=== WHAT YOU SHOULD DO ===
For the material below, output exactly the span from the line with "Collapse the Wichtige Hinweise section" to the line with "This screenshot has height=422, width=1568.", including both, and nothing besides.

=== SUPPLIED INFORMATION ===
______

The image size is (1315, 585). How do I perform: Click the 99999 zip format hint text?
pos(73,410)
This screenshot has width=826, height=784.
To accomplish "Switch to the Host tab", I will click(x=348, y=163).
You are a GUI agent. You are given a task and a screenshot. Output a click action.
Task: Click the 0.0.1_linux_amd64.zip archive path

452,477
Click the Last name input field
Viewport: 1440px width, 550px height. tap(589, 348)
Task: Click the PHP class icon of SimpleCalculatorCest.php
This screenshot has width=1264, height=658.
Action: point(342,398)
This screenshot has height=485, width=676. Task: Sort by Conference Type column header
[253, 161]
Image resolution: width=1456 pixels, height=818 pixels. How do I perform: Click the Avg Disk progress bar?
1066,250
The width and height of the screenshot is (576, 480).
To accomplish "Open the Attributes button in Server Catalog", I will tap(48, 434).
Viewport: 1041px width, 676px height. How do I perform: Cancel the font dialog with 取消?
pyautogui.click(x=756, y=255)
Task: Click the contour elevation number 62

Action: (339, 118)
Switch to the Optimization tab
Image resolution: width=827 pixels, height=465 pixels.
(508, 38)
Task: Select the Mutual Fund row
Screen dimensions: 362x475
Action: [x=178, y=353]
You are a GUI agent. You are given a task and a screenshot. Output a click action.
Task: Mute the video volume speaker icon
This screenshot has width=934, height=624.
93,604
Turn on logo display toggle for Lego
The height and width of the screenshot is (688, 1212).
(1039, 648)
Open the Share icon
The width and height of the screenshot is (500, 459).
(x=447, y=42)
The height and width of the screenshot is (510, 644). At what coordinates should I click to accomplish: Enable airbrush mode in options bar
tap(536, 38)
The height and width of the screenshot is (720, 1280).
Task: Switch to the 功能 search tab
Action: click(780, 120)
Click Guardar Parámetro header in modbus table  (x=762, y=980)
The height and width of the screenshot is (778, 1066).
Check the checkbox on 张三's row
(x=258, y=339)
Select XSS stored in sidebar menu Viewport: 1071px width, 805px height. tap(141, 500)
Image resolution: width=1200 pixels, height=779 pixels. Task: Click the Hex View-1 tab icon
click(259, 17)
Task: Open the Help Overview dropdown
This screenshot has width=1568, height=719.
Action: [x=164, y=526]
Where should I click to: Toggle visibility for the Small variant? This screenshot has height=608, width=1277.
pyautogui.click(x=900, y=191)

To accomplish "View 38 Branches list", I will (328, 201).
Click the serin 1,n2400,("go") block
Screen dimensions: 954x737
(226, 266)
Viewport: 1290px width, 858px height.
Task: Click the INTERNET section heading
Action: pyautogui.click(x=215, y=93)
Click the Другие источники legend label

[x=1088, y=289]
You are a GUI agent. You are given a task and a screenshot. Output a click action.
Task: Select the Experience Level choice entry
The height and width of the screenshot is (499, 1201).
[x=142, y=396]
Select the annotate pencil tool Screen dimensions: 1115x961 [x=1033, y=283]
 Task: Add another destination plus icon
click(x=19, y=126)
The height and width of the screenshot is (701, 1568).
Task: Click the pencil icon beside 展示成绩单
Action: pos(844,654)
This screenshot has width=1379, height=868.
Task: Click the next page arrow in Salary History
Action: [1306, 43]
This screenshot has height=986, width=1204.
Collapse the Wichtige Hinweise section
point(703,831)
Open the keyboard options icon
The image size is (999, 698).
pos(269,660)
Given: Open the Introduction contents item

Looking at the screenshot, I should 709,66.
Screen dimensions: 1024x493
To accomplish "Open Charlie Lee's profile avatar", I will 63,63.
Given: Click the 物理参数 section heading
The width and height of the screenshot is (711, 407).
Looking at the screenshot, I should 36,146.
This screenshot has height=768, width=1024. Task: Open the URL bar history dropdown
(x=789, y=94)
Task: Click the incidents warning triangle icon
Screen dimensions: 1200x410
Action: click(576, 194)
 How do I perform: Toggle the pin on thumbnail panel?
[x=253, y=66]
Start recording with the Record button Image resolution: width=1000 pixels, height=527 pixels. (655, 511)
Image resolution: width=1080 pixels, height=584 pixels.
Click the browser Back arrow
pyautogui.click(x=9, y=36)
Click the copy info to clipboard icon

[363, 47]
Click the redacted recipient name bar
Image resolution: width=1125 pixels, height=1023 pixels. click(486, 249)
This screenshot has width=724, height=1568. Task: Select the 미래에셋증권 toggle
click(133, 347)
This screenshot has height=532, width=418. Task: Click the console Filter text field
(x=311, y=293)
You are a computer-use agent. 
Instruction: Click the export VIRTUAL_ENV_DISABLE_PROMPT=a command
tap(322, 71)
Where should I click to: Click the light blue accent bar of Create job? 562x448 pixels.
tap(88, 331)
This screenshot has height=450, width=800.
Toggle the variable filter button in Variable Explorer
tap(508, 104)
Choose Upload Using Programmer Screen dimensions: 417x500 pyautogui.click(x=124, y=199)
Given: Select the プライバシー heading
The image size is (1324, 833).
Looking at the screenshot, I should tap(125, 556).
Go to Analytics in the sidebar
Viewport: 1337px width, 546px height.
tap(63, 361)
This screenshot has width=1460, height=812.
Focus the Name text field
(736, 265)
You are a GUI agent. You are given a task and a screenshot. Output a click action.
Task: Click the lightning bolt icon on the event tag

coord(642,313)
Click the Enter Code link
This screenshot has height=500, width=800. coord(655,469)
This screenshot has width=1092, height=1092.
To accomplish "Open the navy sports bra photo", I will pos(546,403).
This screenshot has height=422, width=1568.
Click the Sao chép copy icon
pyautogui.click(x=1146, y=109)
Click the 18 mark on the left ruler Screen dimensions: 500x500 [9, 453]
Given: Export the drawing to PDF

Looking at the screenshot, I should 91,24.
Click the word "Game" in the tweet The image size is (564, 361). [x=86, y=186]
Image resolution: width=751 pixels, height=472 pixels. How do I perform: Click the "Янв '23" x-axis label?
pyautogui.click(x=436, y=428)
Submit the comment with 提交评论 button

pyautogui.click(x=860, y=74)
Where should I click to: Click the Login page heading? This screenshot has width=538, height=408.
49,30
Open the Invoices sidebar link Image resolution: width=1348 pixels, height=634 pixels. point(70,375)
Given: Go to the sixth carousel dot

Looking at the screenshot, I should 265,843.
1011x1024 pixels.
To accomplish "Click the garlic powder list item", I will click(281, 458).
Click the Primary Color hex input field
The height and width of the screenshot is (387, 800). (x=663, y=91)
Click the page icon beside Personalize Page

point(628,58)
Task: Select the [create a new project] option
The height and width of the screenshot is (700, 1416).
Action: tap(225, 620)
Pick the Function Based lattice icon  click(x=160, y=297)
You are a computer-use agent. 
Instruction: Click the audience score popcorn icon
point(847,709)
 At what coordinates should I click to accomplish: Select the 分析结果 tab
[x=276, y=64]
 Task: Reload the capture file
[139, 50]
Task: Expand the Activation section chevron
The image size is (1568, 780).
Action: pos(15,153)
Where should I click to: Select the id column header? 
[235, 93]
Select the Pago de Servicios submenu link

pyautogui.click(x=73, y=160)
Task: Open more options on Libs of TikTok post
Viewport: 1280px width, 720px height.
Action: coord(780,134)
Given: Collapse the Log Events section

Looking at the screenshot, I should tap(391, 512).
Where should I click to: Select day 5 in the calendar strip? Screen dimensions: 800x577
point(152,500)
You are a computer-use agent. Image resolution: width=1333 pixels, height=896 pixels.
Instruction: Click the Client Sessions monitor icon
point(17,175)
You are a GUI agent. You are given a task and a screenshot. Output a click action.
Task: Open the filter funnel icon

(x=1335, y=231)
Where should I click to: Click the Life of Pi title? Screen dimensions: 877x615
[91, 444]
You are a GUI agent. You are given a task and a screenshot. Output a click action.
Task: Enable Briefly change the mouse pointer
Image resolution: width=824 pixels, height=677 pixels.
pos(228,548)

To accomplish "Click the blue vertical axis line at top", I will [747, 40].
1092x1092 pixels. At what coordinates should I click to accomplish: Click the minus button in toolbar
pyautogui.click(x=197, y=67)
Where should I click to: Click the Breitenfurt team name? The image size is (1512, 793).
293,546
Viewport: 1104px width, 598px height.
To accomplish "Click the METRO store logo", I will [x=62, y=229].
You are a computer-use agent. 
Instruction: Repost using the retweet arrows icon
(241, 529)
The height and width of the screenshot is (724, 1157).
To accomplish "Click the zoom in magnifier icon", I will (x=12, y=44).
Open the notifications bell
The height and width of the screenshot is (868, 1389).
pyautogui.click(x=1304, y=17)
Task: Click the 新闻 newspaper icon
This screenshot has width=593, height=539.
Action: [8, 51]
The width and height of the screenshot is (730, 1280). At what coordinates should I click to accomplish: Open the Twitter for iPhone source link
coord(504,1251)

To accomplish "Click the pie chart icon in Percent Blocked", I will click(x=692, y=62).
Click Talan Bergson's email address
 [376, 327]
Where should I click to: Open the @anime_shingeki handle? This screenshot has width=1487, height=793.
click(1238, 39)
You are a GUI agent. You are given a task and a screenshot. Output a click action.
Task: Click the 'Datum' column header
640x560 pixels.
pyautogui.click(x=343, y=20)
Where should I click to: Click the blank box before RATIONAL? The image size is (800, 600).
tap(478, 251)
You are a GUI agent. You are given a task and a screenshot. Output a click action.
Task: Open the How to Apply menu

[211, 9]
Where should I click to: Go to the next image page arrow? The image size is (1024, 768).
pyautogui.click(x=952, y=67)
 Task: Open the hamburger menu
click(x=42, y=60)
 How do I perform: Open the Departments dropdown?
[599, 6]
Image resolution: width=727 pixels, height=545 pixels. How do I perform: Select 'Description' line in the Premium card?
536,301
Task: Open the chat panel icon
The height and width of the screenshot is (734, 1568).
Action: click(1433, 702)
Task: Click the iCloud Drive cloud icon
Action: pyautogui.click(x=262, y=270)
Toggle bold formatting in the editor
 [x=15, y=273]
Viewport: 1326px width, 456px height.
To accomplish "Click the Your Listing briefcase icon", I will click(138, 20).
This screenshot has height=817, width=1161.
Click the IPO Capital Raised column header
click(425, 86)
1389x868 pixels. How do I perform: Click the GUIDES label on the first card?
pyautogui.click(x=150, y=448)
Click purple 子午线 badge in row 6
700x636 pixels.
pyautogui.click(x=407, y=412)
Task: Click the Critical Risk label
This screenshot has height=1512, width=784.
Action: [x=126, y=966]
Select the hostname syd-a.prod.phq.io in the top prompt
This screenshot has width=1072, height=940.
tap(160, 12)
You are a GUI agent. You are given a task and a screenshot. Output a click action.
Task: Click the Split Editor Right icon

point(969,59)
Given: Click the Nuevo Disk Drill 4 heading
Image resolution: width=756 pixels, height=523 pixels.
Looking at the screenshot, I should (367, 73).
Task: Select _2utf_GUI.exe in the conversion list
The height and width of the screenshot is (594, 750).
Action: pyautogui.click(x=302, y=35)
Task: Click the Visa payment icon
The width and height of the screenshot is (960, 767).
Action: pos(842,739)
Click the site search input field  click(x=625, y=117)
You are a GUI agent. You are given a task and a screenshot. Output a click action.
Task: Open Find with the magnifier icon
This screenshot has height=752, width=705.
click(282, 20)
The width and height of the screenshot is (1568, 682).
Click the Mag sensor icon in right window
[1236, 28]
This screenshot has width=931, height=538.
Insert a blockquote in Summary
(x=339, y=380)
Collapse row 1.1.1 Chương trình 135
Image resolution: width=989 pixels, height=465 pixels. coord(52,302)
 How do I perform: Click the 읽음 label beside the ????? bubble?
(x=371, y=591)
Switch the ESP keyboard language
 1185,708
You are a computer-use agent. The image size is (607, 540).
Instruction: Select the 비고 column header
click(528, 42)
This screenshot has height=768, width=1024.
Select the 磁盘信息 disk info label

______

=== ANSWER BOX ===
Collapse the Wichtige Hinweise section
point(703,831)
Open the keyboard options icon
The image size is (999, 698).
pos(269,660)
Given: Open the Introduction contents item

Looking at the screenshot, I should 709,66.
Screen dimensions: 1024x493
To accomplish "Open Charlie Lee's profile avatar", I will 63,63.
Given: Click the 物理参数 section heading
The width and height of the screenshot is (711, 407).
Looking at the screenshot, I should 36,146.
This screenshot has height=768, width=1024. Task: Open the URL bar history dropdown
(x=789, y=94)
Task: Click the incidents warning triangle icon
Screen dimensions: 1200x410
Action: click(576, 194)
 How do I perform: Toggle the pin on thumbnail panel?
[x=253, y=66]
Start recording with the Record button Image resolution: width=1000 pixels, height=527 pixels. (655, 511)
Image resolution: width=1080 pixels, height=584 pixels.
Click the browser Back arrow
pyautogui.click(x=9, y=36)
Click the copy info to clipboard icon

[363, 47]
Click the redacted recipient name bar
Image resolution: width=1125 pixels, height=1023 pixels. click(486, 249)
This screenshot has width=724, height=1568. Task: Select the 미래에셋증권 toggle
click(133, 347)
This screenshot has height=532, width=418. Task: Click the console Filter text field
(x=311, y=293)
You are a computer-use agent. 
Instruction: Click the export VIRTUAL_ENV_DISABLE_PROMPT=a command
tap(322, 71)
Where should I click to: Click the light blue accent bar of Create job? 562x448 pixels.
tap(88, 331)
This screenshot has height=450, width=800.
Toggle the variable filter button in Variable Explorer
tap(508, 104)
Choose Upload Using Programmer Screen dimensions: 417x500 pyautogui.click(x=124, y=199)
Given: Select the プライバシー heading
The image size is (1324, 833).
Looking at the screenshot, I should tap(125, 556).
Go to Analytics in the sidebar
Viewport: 1337px width, 546px height.
tap(63, 361)
This screenshot has width=1460, height=812.
Focus the Name text field
(736, 265)
You are a GUI agent. You are given a task and a screenshot. Output a click action.
Task: Click the lightning bolt icon on the event tag

coord(642,313)
Click the Enter Code link
This screenshot has height=500, width=800. coord(655,469)
This screenshot has width=1092, height=1092.
To accomplish "Open the navy sports bra photo", I will pos(546,403).
This screenshot has height=422, width=1568.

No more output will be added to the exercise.